Rennes (AFP)

Audincourt, Revest-des-Brousses, Val-de-Reuil ... Anxious to "protect" their citizens, mayors of all political spheres multiply anti-pesticide orders across the Hexagon, after the suspension of high-profile that of the mayor of Langouët, in Brittany.

"Every day, a mayor makes a new order, and as far as I know, we've been over 30 in France," says Daniel Cueff, mayor of Langouët (Ille-et-Vilaine). "Some even call me to ask if my order is free of rights."

On May 18, Mr.

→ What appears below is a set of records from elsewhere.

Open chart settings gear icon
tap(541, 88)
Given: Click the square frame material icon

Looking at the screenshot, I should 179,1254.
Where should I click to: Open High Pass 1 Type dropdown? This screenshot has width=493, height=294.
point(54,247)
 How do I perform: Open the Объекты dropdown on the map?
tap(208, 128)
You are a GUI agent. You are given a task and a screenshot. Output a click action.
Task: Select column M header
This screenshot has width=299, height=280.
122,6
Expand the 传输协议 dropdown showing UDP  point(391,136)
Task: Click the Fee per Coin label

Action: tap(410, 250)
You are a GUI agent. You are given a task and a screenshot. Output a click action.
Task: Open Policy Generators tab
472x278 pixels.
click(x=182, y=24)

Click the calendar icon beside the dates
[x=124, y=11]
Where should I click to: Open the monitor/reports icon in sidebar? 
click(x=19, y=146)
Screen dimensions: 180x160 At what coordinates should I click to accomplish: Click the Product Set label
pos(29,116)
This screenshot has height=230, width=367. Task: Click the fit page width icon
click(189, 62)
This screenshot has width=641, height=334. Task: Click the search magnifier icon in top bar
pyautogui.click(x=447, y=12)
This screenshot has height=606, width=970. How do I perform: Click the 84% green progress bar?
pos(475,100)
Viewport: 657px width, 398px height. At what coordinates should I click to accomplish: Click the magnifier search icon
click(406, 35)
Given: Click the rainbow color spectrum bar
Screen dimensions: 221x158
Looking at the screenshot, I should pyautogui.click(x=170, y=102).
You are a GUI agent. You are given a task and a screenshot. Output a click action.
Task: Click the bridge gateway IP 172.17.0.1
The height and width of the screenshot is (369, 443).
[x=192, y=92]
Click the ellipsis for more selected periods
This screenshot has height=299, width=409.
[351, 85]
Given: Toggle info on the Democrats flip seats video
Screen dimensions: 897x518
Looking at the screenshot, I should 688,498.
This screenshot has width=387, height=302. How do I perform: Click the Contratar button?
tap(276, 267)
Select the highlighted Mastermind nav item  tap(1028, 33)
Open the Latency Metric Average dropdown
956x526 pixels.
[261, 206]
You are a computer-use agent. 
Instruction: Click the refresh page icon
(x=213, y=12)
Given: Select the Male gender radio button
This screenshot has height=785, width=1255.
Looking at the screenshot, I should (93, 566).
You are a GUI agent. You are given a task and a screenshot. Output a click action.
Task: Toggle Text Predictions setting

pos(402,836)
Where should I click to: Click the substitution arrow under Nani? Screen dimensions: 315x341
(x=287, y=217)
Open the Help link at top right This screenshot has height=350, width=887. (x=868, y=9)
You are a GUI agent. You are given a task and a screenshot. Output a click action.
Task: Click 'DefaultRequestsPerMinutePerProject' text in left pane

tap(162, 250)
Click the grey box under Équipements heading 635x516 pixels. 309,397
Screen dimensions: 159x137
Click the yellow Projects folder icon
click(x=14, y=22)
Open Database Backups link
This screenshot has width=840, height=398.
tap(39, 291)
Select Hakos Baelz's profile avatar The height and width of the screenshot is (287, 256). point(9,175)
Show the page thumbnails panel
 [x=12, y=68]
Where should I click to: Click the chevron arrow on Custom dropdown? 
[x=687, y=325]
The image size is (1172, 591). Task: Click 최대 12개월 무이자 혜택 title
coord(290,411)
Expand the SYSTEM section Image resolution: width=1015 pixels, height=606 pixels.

Cueff issued an order banning the use of plant protection products "at a distance of less than 150 meters from any cadastral parcel comprising a building used for residential or professional purposes". This text was suspended Tuesday by the administrative court of Rennes, seized by the prefect of Ille-et-Vilaine, on the grounds that a mayor is not competent to take decisions on the use of pesticides.

"What infuriates the mayors is that the government is doing nothing and is also preventing mayors from taking action to protect the inhabitants," said Cueff, who said he received 47,000 messages of support and a Nicolas Hulot's call.

"We support the mayor of Langouët, we must stand together," said AFP Brigitte Moya, mayor of Aubenas-les-Alpes (Alpes-de-Haute-Provence), who took a decree in August . In the same department, Brigitte Reynaud, mayor of Revest-des-Brousses, acted identically. "It's up to us to push for agricultural practices to change," she says.

Marc-Antoine Jamet, PS mayor of Val-de-Reuil, municipality of 16,000 inhabitants in the Eure, has taken a decree to ban pesticides within 150 meters of the public road, the same day Langouët was suspended. "I am looking for an electroshock, a ripple effect, a mass effect" face "to the problem of pesticides" and face "the urgency and the importance of the dangers that threaten the planet", he said Explain.

"No need to pretend, there is a poisoning of land, water and air and that is what explains the disappearance of insects birds," added the mayor. "At no time is it a hostile gesture to farmers for whom I have admiration, maybe it's a way to help them."

- "Cry alert" -

The mayor of Sceaux UI (Hauts-de-Seine), Philippe Laurent, Secretary General of the Association of Mayors of France, who also signed an order, defends "a way to put the debate on the public square" while the population is "90% in favor of the ban, even more."

"This is not a sword in the water, it should not be a punctual thing.This is why so many mayors have made this type of orders," says -he.

In the Somme, the mayor (various right) of Saint-Maulvis, Jean-Philippe Bauden has done the same "to react" farmers. "We know that it is very dangerous their products", justifies the town of this town of 287 inhabitants.

In the Doubs, in Boussières, the mayor without label Bertrand Astric has totally forbidden the glyphosate on all the territory of the commune. "Mayors take things in hand because the state does not do it," he says. "It's a warning cry, I'm an amateur beekeeper, I see bee colonies collapse, biodiversity collapse."

Challenged by the prefectures, all these orders should give rise to legal remedies.

Thursday, the Minister of Agriculture Didier Guillaume promised that the state would impose "non-treatment zones", so riparian, elected and farmers could not agree to jointly establish territorial "charters" spreading. He mentioned an area of ​​"two" to "five" meters around the houses.

In June, the State Council had partly annulled an interministerial decree regulating the use of pesticides, believing that it did not protect the health of residents and the environment sufficiently.